##### TEXT EXCERPT #####

Over the years, numerous limit values have been imposed for welding. Depending on the country and the type of underlying pollutant, the limit values vary greatly. In particular, the legislator addresses the health risk and differentiates between occupational exposure limits (OEL), technical reference concentrations (TRC) and acceptance or tolerance concentrations.

The following table gives an overview of the most common welding-relevant limit values.

Limit value Category Germany Austria
General dust limit value OEL 1,25 mg/m³(A) 5 mg/m³ (A)
Welding fume OEL 1,25 mg/m³ (A) 5 mg/m³ (A)
Chromium(VI) compounds TRC, Acc., Tol. 0,001 mg/m³ (E) 0,01 mg/m³ (E)

##### MATERIAL PROVIDED #####

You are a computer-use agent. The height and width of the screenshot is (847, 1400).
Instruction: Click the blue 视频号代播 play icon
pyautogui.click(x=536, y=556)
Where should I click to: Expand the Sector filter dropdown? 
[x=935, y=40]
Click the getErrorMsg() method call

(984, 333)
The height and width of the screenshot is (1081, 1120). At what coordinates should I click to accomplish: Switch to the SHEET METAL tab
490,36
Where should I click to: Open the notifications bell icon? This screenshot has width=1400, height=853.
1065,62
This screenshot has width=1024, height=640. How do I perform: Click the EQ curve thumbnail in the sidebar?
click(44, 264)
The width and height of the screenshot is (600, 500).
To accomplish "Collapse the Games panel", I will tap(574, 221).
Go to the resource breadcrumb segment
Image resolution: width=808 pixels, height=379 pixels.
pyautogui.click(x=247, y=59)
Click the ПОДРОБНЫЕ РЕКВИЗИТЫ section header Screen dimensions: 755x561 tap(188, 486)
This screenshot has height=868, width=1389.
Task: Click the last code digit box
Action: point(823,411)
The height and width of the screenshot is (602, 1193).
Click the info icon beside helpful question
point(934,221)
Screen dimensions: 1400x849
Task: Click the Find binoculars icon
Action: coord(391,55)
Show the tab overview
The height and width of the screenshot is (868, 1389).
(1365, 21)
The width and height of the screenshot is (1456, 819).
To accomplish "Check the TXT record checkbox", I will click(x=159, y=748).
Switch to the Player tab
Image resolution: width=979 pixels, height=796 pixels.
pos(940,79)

#####

◆ **EXERCISE INSTRUCTIONS**:
A) In the welding limit values text, which three kinds of limits does the legislator distinguish?
B) Copy the welding limit values text between "The following table" and "mg/m³ (A) 5 mg/m³ (A)", inclusive.

◆ **ANSWERS FOR THE TASKS**:
A) Occupational exposure limits (OEL), technical reference concentrations (TRC), and acceptance or tolerance concentrations.

B)
The following table gives an overview of the most common welding-relevant limit values.

Limit value Category Germany Austria
General dust limit value OEL 1,25 mg/m³(A) 5 mg/m³ (A)
Welding fume OEL 1,25 mg/m³ (A) 5 mg/m³ (A)